WHAT THE TASK REQUIRES: For each line below that contains the word "agent", make a copy.

RECORDS TO USE:
# # # # # # #

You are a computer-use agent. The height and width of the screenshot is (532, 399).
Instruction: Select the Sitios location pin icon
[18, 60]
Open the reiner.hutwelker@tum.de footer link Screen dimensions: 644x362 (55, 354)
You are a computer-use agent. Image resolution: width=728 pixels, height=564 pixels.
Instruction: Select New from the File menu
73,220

# # # # # # #

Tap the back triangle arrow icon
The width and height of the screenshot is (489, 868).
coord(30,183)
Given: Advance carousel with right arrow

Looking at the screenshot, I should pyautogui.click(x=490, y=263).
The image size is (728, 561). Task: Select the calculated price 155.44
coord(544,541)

# # # # # # #

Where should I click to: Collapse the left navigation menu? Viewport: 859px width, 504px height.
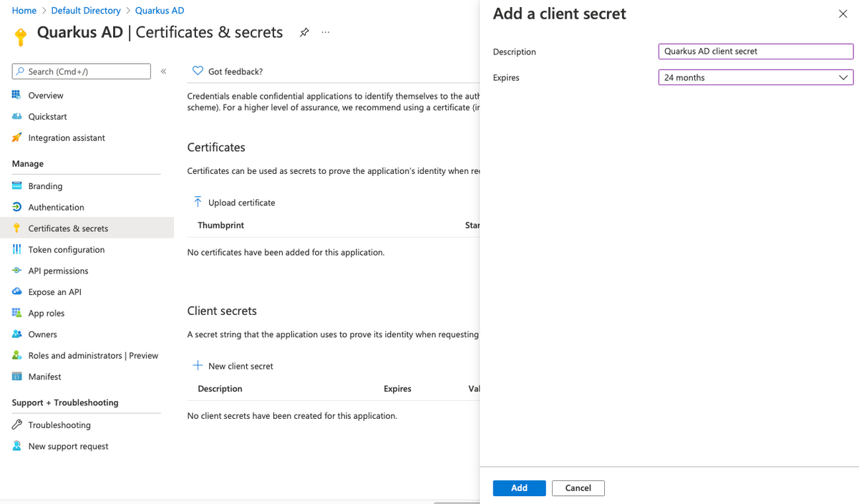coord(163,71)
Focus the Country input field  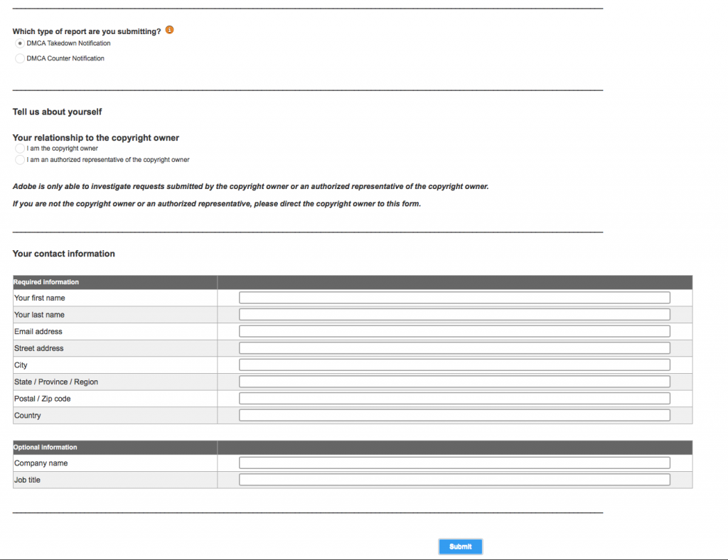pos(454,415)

# # # # # # #

WRITTEN SOLUTION:
You are a computer-use agent. The height and width of the screenshot is (532, 399).
You are a computer-use agent. Image resolution: width=728 pixels, height=564 pixels.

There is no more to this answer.